◆ About this exercise:
The material must be copied out exactly, line for line.
******************************
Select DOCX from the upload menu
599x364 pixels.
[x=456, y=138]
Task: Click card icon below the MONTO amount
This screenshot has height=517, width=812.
******************************
◆ Response:
Select DOCX from the upload menu
599x364 pixels.
[x=456, y=138]
Task: Click card icon below the MONTO amount
This screenshot has height=517, width=812.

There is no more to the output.